Au lendemain d'élections législatives qui ont consacré un net recul de son parti, la Première ministre sortante sociale-démocrate Mette Frederiksen a présenté sa démission au roi.

La rédaction avec AFP - Aujourd'hui à 11:16 | mis à jour aujourd'hui à 11:17 - Temps de lecture :

Mette Frederiksen, la Première ministre du Danemark. Photo Sipa/AP/Mads Claus Rasmussen Mette Frederiksen, la Première ministre du Danemark. Photo Sipa/AP/Mads Claus Rasmussen

La Première ministre sortante du Danemark Mette Frederiksen a présenté sa démission ce mercredi au roi, au lendemain d'élections législatives qui ont consacré un net recul de son parti, les sociaux-démocrates.
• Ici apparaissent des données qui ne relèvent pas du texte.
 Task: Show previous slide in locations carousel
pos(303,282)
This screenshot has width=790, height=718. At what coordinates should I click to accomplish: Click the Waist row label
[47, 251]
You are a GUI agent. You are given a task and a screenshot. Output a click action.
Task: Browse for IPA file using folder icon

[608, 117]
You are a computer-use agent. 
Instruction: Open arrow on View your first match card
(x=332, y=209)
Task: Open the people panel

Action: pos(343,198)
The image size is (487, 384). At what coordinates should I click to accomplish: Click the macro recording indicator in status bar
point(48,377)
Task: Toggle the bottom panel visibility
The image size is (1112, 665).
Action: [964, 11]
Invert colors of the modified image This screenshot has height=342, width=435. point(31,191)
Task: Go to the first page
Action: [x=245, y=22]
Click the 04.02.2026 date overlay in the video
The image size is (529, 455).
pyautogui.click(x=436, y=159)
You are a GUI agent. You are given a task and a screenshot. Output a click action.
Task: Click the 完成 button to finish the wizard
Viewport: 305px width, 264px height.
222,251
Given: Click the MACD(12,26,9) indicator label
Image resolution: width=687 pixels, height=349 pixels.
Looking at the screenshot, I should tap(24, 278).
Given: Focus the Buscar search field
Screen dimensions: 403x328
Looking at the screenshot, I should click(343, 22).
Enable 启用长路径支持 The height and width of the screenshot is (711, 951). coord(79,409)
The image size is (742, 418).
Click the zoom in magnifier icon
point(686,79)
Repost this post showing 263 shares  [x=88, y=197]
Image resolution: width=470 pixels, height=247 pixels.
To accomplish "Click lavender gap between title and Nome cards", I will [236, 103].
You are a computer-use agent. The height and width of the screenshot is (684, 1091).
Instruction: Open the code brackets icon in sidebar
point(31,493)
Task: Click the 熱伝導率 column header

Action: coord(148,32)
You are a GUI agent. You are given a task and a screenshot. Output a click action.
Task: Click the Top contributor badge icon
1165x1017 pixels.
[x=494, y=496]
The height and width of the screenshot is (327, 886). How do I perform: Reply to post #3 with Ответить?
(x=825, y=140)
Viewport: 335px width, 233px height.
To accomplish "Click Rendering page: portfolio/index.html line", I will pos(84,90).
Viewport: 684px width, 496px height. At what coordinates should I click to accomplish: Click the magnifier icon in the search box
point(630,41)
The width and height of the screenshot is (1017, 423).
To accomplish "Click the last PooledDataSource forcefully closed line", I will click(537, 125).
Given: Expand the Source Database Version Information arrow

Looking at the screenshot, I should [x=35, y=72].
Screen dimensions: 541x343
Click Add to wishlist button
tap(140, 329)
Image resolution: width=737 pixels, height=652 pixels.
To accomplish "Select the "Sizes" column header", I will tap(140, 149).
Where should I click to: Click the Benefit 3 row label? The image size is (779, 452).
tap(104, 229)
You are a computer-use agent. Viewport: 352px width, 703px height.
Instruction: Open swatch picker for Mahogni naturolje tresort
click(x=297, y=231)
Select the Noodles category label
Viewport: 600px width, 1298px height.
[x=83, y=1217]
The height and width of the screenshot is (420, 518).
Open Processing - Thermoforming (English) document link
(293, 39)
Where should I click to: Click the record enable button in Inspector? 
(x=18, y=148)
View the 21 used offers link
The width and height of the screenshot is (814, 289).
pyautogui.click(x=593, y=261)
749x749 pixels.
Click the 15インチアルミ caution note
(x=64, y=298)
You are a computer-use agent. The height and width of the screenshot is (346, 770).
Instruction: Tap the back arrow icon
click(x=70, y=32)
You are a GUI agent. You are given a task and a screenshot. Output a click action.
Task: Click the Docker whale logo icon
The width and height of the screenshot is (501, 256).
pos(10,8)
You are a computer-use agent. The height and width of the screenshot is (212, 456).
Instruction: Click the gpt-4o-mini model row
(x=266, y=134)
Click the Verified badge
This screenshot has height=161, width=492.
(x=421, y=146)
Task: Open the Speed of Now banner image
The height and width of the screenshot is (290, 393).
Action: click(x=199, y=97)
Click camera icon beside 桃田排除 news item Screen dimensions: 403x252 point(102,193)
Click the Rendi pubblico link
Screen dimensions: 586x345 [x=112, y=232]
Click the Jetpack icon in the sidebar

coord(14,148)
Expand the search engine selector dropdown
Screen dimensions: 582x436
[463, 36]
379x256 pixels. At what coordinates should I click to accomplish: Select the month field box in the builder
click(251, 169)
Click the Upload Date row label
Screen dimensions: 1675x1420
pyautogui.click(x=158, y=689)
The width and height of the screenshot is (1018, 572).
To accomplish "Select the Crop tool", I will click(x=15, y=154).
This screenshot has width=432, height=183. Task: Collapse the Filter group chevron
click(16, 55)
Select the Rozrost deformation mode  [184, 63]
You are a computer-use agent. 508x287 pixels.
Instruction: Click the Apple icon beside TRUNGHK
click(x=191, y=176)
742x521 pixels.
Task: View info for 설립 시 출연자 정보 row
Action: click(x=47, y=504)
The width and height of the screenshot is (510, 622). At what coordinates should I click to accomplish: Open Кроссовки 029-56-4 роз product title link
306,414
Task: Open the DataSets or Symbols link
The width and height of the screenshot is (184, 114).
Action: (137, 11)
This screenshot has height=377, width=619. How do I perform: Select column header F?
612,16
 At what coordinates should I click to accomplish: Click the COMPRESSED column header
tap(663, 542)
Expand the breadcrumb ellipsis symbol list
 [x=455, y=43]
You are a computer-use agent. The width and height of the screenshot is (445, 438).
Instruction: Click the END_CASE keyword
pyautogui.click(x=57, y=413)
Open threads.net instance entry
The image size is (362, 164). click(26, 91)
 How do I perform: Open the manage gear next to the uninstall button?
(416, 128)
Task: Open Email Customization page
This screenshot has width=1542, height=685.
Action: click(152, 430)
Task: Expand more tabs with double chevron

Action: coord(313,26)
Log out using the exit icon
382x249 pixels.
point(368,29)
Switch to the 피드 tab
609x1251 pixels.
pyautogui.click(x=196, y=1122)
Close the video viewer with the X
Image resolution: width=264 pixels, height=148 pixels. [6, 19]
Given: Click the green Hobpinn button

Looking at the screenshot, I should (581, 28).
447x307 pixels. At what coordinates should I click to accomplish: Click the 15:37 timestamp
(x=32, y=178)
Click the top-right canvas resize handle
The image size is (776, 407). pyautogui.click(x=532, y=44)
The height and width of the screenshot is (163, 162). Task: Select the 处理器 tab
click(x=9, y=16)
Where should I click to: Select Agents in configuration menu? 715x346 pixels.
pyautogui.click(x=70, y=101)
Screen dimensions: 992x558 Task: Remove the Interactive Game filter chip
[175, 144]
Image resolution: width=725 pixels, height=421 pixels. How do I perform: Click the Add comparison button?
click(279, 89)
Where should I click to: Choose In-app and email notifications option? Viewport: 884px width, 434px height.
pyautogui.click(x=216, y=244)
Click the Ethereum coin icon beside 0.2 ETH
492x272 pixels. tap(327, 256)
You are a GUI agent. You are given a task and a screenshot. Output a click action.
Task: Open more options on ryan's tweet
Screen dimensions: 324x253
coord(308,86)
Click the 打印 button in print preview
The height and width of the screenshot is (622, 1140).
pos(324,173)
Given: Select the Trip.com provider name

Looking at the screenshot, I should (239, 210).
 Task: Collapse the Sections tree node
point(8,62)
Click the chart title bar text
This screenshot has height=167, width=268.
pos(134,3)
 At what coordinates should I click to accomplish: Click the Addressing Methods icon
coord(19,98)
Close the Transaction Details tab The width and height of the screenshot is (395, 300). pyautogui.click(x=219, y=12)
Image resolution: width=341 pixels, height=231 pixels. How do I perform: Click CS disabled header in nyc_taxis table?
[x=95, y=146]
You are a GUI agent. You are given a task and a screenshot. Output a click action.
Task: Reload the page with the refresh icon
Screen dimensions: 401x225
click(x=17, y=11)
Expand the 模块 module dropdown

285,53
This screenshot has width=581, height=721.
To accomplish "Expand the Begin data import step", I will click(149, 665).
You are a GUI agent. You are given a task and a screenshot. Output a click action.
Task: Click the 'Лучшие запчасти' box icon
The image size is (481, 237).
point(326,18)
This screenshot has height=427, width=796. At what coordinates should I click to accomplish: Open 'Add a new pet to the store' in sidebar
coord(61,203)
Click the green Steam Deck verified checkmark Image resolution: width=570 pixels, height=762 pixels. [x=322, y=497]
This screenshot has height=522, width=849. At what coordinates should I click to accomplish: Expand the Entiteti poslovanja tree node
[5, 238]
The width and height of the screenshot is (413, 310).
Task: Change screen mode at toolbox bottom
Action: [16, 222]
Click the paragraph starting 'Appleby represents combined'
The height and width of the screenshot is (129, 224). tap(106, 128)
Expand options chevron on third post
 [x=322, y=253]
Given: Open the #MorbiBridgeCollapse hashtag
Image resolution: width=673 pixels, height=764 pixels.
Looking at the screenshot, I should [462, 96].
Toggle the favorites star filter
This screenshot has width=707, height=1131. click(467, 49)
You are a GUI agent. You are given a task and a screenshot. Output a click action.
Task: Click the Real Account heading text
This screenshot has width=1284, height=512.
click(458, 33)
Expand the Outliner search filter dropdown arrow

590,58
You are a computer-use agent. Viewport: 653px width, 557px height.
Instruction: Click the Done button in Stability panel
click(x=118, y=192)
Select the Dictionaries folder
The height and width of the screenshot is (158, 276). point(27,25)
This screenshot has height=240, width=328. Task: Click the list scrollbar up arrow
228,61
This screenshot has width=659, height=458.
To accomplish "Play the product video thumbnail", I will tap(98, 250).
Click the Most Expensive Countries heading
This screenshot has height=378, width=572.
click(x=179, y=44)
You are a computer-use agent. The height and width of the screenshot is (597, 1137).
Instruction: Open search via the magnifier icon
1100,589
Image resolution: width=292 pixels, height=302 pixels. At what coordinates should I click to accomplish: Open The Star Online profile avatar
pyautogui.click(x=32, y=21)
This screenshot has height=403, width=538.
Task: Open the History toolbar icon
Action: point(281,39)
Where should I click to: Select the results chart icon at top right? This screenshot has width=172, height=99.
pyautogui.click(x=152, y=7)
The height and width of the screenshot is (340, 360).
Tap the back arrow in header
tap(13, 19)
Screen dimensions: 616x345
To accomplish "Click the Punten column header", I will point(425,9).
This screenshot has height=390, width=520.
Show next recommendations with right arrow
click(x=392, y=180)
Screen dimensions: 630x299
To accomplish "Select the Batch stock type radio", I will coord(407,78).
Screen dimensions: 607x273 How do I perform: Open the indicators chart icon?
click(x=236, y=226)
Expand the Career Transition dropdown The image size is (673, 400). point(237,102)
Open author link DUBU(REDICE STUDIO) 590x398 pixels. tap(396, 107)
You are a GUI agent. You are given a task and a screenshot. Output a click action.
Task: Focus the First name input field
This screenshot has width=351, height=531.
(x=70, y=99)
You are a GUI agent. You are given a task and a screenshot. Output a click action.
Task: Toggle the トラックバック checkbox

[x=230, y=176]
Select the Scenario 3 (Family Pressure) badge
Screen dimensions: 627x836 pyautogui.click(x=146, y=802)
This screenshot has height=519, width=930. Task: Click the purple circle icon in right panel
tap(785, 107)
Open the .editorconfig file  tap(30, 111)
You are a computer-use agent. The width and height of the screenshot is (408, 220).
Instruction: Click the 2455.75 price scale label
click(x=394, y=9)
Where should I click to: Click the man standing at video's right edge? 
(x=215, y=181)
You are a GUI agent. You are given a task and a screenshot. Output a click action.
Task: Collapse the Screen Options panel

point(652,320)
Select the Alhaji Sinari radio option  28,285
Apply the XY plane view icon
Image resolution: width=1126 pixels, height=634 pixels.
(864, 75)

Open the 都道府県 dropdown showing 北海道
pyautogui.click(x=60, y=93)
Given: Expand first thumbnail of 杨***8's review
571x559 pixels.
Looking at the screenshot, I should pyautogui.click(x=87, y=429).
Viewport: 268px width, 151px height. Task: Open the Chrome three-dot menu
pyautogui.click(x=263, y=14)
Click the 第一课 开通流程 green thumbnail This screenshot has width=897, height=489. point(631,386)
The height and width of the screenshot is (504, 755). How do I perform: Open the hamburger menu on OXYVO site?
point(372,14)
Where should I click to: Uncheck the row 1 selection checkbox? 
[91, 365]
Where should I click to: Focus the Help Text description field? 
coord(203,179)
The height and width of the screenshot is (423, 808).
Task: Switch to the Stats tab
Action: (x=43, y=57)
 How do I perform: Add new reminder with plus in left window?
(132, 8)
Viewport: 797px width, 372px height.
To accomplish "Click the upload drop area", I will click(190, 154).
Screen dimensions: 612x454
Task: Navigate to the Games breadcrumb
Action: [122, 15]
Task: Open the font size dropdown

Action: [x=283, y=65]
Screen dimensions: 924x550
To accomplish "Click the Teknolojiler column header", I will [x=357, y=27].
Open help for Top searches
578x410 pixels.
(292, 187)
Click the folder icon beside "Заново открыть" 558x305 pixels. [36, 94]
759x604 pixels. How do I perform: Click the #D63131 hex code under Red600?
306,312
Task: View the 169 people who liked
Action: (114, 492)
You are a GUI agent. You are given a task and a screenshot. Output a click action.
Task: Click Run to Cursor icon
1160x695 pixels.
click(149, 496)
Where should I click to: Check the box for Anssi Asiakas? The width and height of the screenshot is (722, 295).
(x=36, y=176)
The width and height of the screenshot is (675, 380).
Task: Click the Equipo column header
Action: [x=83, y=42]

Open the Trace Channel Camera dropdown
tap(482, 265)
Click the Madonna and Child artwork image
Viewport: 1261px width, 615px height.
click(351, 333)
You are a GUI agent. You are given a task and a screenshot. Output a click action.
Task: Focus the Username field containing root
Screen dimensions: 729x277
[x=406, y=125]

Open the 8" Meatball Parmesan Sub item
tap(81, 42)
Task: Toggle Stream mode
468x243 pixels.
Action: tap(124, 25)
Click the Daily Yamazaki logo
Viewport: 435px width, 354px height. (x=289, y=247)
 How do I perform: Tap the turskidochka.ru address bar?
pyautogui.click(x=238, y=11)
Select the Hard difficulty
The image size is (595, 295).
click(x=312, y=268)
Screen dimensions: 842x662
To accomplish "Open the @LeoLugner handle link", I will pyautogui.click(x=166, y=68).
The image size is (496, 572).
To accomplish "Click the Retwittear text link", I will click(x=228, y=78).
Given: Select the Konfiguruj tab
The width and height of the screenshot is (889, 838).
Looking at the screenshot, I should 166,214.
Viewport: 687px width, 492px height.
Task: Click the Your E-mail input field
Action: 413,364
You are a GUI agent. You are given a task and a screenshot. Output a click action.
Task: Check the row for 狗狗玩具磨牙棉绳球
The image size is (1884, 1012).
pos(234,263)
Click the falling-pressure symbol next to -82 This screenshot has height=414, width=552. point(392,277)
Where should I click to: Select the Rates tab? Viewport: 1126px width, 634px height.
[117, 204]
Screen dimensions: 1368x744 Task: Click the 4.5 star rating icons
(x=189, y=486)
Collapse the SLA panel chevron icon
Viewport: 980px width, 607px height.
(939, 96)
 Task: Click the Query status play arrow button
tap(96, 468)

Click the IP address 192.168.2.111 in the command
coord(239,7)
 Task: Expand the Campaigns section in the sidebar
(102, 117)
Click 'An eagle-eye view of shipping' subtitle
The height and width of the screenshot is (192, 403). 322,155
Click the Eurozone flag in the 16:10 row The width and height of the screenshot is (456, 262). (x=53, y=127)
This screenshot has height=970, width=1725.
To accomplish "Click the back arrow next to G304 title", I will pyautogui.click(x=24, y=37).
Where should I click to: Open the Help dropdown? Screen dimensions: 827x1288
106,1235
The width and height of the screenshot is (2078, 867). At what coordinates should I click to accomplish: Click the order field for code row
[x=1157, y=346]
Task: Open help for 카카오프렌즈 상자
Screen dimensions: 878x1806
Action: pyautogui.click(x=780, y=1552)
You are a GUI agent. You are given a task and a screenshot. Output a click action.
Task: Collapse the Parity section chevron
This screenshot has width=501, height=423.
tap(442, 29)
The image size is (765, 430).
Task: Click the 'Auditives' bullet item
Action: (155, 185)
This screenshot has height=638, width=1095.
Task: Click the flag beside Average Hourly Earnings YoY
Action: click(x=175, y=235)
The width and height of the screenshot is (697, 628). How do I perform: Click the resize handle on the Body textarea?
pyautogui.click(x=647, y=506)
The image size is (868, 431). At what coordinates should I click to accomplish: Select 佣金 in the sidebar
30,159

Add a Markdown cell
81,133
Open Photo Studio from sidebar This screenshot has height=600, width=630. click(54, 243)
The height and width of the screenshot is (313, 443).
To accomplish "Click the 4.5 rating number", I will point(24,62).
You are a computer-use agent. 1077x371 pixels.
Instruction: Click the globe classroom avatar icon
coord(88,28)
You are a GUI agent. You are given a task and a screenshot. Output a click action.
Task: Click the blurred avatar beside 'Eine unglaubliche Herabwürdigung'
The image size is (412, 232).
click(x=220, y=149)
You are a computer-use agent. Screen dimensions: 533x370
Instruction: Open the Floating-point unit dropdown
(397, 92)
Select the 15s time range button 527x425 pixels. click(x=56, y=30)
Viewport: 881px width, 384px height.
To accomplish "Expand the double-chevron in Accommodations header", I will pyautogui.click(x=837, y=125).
Le roi va recevoir les partis en vue des négociations sur la formation d'un futur gouvernement de coalition, qui s'annoncent compliquées. 

« Bien sûr, je regrette que nous n'ayons pas obtenu plus de voix » avait lancé mardi la leader sociale-démocrate, qui s'était dite « prête à assumer » à nouveau le rôle de Première ministre du Danemark.

Les résultats du scrutin ont placé le bloc de gauche en tête mais sans majorité. Avec 21,9% des voix, les sociaux-démocrates sont à leur niveau le plus bas depuis 1903, loin des 27,5% de 2022. « Nous nous attendions à reculer, car c'est normal lorsqu'on se présente pour la troisième fois », avait reconnu Mette Frederiksen, 48 ans, qui dirige le gouvernement depuis 2019. 

Quelle composition du gouvernement  ?

Les cinq partis du bloc de gauche obtiennent 84 des 179 sièges de l'assemblée, en deçà donc de la majorité absolue. A droite, les six partis comptabilisent 77 sièges.
Les Modérés (centre) conduits par le ministre des Affaires étrangères Lars Løkke Rasmussen décrochent 14 sièges, et joueront ainsi un rôle décisif dans les négociations pour la composition du prochain gouvernement, qui s'annoncent particulièrement ardues.

Au Danemark, pays prospère de six millions d'habitants, la campagne avait surtout tourné autour de questions intérieures comme le coût de la vie, l'Etat providence et l'environnement.

Le modèle de l'agriculture intensive danoise, particulièrement l'élevage porcin, a été au centre de la campagne. Face à une extrême droite puissante depuis la fin des années 1990, il a aussi été question d'immigration, les sociaux-démocrates plébiscitant un nouveau tour de vis en la matière.

« Il existe toujours une très large majorité en faveur d'une politique d'immigration stricte au Danemark », a dit Mette Frederiksen lors de son discours.